A starfish-inspired, bioelectronic wearable can capture cardiac electrical and mechanical systems while a patient is moving for real-time diagnosis of heart conditions, researchers have discovered.
The novel technology has five flexible sensing arms attached to a central electronic hub and can identify atrial fibrillation, myocardial infarction, and heart failure with greater than 90% accuracy when paired with machine learning (ML).
The findings open new avenues where bio-inspired device concepts can be combined with cutting-edge data science to boost bioelectronic performance and diagnostic precision, say the researchers.
“This starfish-like device represents a significant advancement in soft bioelectronics for precision health care, demonstrating the potential of bioinspired device designs and ML-enabled signal processing to enhance signal integrity and improve diagnostic precision in real-time conditions, thus expanding the potential of wearable health technologies,” they reported in the journal Science Advances.
Heart conditions can emerge during everyday activities and many are treatable with early detection and timely intervention, noted Sicheng Chen, PhD, from the University of Missouri, and co-workers.
This makes ambulatory cardiac monitoring essential for improving patient outcomes and reducing mortality, and monitoring cardiac electrical functions using an electrocardiogram (ECG) is widely used in clinical practice.
Simultaneously measuring cardiac mechanical activities through a seismocardiogram (SCG) and gyrocardiogram (GCG) can also offer extra information, tracking the translational and rotational components of cardiac-induced chest vibrations that an ECG cannot capture.
However, capturing cardiac mechanics has been challenging due to interference induced by movement, which led the researchers to develop the novel wearable inspired by the fivefold radial symmetry of a starfish.
The team noted that a starfish can operate its arms independently, each sensing its surroundings without interference from the others. In the same way, the freestanding arms of the device reduce motion interference, allowing accurate signal monitoring.
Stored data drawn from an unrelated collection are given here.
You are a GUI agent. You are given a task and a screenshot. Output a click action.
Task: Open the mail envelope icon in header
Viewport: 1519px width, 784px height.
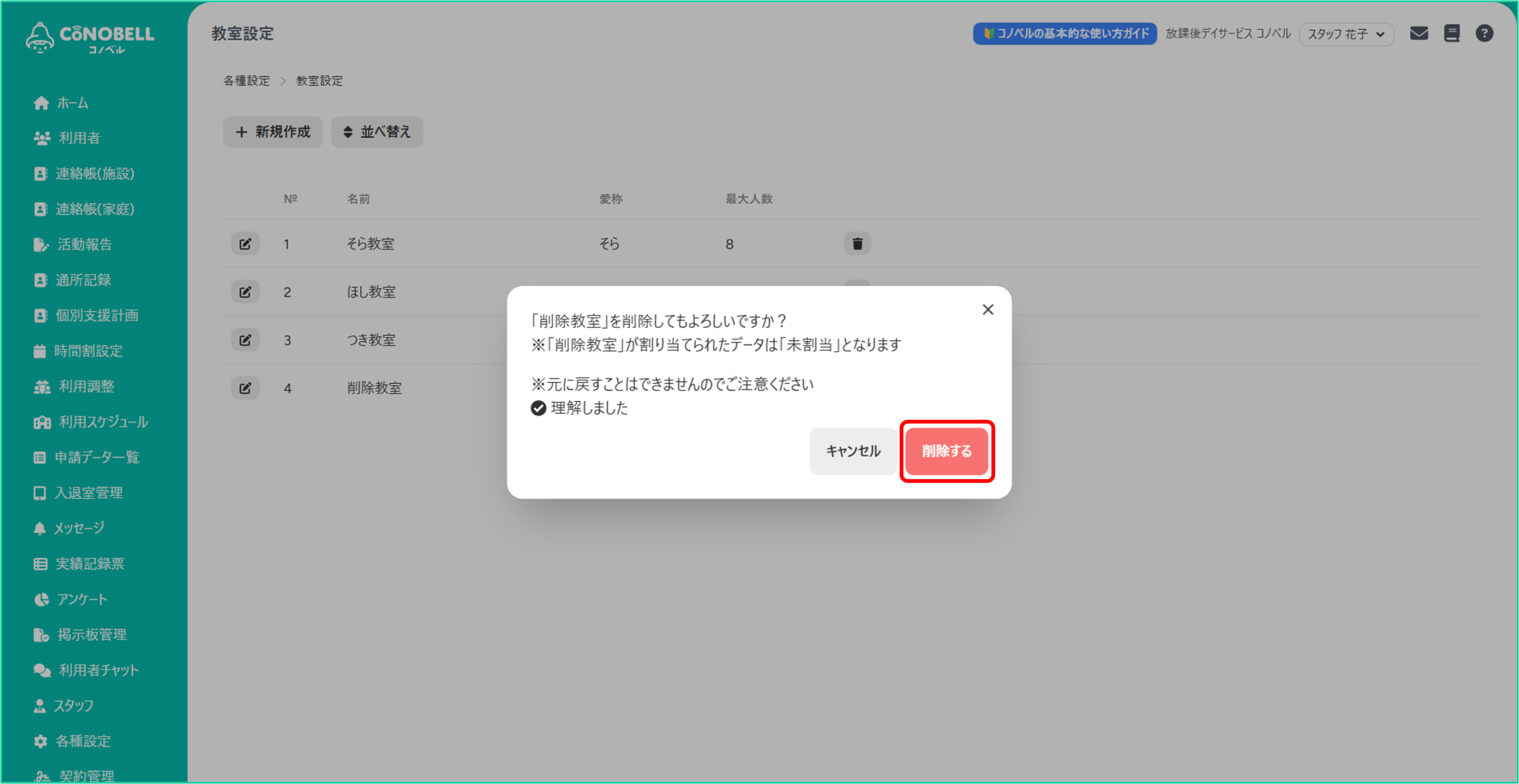click(1419, 33)
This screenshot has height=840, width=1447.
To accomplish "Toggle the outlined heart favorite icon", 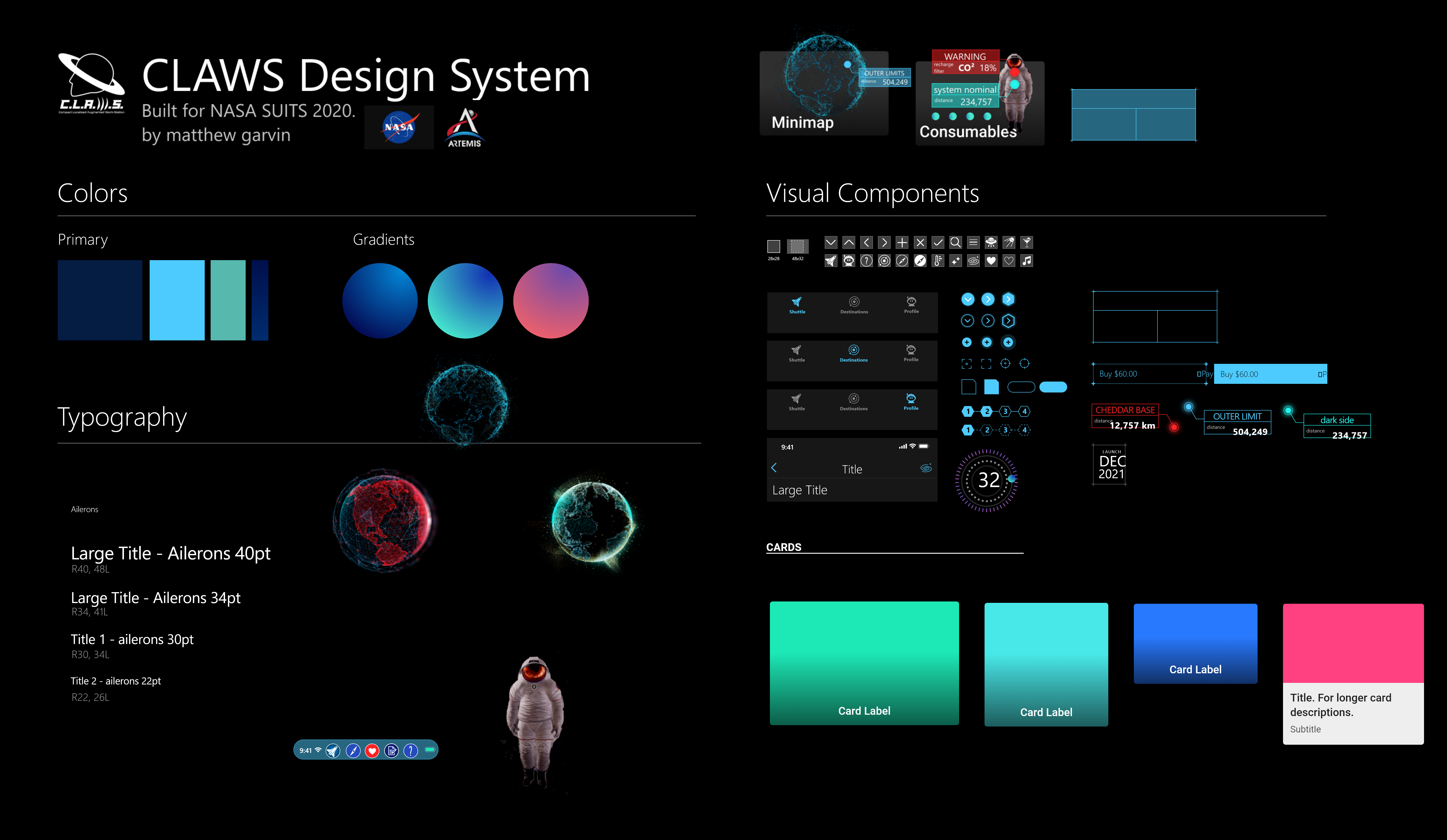I will pyautogui.click(x=1009, y=261).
The novel system can collect three high-fidelity cardiac signal types during motion, comprising cardiac electrical (ECG) and mechanical (SCG and GCG) signals.
These data are wirelessly transmitted via Bluetooth and processed using ML algorithms on smartphones for real-time heart health evaluation.
The starfish-like wearable integrates signal compensation with ML-enabled motion recognition and adaptive filtering to achieve high-fidelity recording of cardiac signals during physical activities.
It was able to attain a real-time accuracy of over 91% in diagnosing heart conditions such as atrial fibrillation, myocardial infarction, and heart failure.
The investigators maintained that “our research harnesses the morphological brilliance of starfish to reshape the device configuration of soft bioelectronics, minimizing mechanical interference.”
They added: “This bioinspired approach establishes a solid foundation for next-generation soft bioelectronic systems capable of capturing high-fidelity biosignals, even under dynamic bodily conditions.”